I know if I get them removed they're not going back to the way they were what's done is done. I hope I'll have met a great guy within my five year time frame and he can be there to support me through explant. It's hard to go through surgery without a proper support system. Can't do it again so soon. I know some are strong enough to but not this girl! On the plus side, I think I'll know instinctively when the right time to remove them will be. Frick though just thinking about the process of going through it makes me feel anxious. So I'm going to push those thoughts to the back of my mind and go on with life and save it for another time. I have to change around my thinking lately. I don't know why but lately I've been preoccupied thinking about things I can't change about myself and my body... It's really not healthy it makes sad! I feel like I need some attention. I really shouldn't need it to feel better about myself, I just feel like I need it. A guy who's known me for a long time who I was intimate with said 'you didn't even need breast implants I don't know why you got them'. That stung a bit. Oh well I did get them and that is that. I remember a couple years ago I saw this same guy and mentioned breast implants casually and he certainly didn't say back then 'you don't need them' . Oh well. Lesson learnt. Who knows maybe I'll remove them sooner then five years.

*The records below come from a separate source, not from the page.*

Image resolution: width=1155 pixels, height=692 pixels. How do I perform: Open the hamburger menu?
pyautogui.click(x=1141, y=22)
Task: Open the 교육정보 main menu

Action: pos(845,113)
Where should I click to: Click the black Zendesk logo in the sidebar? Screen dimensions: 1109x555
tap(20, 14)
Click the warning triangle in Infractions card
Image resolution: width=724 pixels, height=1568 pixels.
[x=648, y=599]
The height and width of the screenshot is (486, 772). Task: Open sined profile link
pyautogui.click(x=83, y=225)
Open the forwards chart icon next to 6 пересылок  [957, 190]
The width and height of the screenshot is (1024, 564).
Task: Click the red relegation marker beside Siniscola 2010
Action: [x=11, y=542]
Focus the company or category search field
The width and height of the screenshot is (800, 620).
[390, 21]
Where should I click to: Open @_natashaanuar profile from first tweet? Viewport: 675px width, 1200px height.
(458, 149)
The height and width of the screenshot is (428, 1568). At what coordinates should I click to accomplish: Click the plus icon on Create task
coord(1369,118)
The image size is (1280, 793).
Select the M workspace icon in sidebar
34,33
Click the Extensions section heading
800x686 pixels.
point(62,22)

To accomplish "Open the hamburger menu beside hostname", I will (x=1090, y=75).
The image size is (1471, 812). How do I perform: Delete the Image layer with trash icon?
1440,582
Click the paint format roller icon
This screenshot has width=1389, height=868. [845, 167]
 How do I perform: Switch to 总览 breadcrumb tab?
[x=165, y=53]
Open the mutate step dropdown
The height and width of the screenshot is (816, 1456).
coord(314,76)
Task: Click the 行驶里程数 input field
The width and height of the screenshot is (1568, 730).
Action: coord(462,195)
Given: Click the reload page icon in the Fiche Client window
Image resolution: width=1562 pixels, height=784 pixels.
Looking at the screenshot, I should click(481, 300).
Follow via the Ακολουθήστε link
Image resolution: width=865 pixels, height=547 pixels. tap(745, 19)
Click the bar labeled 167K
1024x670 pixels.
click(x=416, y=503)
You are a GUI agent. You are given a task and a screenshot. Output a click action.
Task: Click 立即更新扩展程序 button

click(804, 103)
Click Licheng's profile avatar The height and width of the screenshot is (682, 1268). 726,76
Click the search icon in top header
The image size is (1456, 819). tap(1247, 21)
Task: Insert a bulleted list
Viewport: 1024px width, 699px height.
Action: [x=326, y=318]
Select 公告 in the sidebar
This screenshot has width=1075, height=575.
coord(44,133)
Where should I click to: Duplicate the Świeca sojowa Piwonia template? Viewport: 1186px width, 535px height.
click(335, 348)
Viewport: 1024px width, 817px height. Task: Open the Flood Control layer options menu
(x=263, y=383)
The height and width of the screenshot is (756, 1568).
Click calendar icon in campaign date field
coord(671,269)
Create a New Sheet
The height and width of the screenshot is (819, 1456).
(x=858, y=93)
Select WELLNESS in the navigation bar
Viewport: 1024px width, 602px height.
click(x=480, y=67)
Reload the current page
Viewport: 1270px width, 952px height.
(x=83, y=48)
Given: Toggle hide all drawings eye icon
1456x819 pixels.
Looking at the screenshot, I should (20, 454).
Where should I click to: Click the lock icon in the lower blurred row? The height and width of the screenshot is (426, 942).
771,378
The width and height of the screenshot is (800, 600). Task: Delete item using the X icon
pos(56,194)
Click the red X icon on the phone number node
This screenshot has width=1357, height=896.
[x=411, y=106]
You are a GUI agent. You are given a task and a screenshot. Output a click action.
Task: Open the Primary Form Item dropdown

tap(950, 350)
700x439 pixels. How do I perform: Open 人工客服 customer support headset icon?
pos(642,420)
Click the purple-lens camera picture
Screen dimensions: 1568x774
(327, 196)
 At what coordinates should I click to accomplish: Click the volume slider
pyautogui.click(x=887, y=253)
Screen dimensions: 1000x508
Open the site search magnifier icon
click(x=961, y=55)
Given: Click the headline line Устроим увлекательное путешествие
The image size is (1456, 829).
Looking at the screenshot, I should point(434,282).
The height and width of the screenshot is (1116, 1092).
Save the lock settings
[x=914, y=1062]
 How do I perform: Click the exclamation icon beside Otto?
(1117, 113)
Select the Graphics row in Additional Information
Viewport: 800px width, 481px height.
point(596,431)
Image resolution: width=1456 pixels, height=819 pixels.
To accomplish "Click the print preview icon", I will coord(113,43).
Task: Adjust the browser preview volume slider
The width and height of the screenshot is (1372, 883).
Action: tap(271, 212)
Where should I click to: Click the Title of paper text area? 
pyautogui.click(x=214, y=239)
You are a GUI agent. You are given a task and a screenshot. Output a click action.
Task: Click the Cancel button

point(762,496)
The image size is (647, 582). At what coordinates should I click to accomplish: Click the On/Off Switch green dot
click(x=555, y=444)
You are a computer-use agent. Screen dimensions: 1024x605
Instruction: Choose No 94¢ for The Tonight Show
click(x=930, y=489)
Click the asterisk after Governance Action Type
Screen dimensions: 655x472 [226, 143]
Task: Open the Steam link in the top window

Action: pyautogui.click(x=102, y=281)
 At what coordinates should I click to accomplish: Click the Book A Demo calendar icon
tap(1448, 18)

On a side note, in more 'secure' times, when I was 23 a girl I worked with said she was getting breast implants. I thought she was crazy for getting a boob job... And I let other people know that. I guess this is what karma feels like.
God why couldn't I have just had slightly bigger natural boobs in the first place?? There I go again with the 'wishful' thinking. Ugh. Enough for today I'm gonna make some tea and go to bed!